■ WHAT THE EXERCISE ASKS
Please repeat the entries below word for word, starting with their first line and ending with the line that contains "will [83, 51].", including that line.

■ AVAILABLE DATA
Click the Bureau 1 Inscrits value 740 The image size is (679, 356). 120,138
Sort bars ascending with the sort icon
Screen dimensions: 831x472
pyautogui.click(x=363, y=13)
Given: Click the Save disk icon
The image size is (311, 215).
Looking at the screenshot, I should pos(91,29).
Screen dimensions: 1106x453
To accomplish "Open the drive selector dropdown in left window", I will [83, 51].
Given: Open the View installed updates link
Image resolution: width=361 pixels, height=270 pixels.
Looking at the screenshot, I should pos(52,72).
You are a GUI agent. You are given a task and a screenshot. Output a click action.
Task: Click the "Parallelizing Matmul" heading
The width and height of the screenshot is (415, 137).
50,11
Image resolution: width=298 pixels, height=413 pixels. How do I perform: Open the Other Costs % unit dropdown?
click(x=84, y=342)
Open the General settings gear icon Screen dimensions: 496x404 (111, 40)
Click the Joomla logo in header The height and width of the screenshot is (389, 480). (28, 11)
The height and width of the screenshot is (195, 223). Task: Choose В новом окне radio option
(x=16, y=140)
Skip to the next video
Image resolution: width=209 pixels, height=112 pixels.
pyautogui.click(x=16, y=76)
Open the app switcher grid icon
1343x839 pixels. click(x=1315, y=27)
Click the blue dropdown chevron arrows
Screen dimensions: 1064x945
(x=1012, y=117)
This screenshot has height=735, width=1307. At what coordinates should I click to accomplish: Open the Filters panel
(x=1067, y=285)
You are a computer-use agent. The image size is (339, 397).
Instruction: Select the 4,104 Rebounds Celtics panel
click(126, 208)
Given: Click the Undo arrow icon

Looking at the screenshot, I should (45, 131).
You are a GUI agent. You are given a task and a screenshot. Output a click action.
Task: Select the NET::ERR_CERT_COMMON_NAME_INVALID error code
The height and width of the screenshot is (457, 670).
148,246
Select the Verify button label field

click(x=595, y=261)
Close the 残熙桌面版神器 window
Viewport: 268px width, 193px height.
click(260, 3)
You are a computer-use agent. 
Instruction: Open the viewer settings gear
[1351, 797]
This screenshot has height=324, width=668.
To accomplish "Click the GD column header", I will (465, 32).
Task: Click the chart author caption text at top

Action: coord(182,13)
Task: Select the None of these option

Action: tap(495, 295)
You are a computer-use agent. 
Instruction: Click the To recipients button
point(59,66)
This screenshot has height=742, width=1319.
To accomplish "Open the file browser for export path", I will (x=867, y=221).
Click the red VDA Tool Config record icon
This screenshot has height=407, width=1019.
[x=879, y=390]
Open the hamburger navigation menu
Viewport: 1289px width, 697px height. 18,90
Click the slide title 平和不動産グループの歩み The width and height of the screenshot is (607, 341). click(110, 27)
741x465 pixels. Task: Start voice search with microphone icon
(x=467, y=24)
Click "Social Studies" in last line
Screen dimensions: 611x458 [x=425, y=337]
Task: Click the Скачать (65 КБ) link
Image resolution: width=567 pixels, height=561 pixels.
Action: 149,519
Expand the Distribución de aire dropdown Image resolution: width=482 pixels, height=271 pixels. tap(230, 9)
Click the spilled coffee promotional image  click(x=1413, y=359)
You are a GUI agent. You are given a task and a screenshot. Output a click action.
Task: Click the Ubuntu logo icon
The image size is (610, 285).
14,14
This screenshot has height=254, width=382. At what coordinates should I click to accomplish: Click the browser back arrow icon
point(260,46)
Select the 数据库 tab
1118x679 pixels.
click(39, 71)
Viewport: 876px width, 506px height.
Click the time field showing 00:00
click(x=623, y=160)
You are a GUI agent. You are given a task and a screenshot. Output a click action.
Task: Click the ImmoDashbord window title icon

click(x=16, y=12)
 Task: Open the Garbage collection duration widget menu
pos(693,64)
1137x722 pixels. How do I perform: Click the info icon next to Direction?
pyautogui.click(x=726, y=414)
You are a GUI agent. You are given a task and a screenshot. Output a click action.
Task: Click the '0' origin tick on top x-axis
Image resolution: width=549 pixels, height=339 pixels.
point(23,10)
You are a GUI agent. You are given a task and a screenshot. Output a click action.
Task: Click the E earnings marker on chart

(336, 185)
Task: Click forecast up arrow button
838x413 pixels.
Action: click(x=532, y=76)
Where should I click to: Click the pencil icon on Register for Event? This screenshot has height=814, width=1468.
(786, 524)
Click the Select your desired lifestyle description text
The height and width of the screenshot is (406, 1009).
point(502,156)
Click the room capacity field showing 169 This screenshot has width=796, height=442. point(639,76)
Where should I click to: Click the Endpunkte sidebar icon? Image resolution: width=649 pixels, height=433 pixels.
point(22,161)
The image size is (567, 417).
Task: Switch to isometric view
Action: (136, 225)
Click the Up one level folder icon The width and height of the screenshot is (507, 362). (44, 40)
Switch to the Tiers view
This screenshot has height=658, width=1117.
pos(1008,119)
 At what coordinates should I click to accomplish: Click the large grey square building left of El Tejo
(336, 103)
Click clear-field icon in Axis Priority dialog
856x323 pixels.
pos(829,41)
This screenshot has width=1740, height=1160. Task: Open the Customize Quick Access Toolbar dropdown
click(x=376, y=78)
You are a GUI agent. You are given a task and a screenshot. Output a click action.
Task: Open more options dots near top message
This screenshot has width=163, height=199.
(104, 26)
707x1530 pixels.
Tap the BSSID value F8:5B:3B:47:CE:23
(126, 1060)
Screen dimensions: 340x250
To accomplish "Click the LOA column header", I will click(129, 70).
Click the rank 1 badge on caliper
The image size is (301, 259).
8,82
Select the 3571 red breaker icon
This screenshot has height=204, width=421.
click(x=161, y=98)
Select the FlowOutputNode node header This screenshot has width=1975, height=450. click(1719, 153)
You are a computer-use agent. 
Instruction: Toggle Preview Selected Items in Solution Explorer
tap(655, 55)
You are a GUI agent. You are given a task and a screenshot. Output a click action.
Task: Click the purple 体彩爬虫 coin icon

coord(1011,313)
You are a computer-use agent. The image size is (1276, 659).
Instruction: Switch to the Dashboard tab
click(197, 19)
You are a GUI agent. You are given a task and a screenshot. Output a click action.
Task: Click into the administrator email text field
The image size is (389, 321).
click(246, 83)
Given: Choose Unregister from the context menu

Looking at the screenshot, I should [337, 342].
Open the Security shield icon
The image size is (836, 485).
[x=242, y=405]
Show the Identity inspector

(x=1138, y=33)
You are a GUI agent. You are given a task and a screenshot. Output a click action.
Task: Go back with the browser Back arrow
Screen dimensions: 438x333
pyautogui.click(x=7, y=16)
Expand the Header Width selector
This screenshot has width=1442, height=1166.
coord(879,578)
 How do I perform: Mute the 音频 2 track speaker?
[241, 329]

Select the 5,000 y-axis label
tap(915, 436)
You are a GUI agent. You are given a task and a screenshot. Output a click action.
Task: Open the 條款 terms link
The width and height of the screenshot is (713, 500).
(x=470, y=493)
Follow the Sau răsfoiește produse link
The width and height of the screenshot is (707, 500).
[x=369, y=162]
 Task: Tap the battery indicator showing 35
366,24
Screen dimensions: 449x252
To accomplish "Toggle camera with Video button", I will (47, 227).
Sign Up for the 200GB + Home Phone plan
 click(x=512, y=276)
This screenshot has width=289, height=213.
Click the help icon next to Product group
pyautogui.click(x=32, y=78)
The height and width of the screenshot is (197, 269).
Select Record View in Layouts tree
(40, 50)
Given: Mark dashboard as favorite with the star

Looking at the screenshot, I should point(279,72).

■ FULL RESPONSE
Click the Bureau 1 Inscrits value 740 The image size is (679, 356). 120,138
Sort bars ascending with the sort icon
Screen dimensions: 831x472
pyautogui.click(x=363, y=13)
Given: Click the Save disk icon
The image size is (311, 215).
Looking at the screenshot, I should pos(91,29).
Screen dimensions: 1106x453
To accomplish "Open the drive selector dropdown in left window", I will [83, 51].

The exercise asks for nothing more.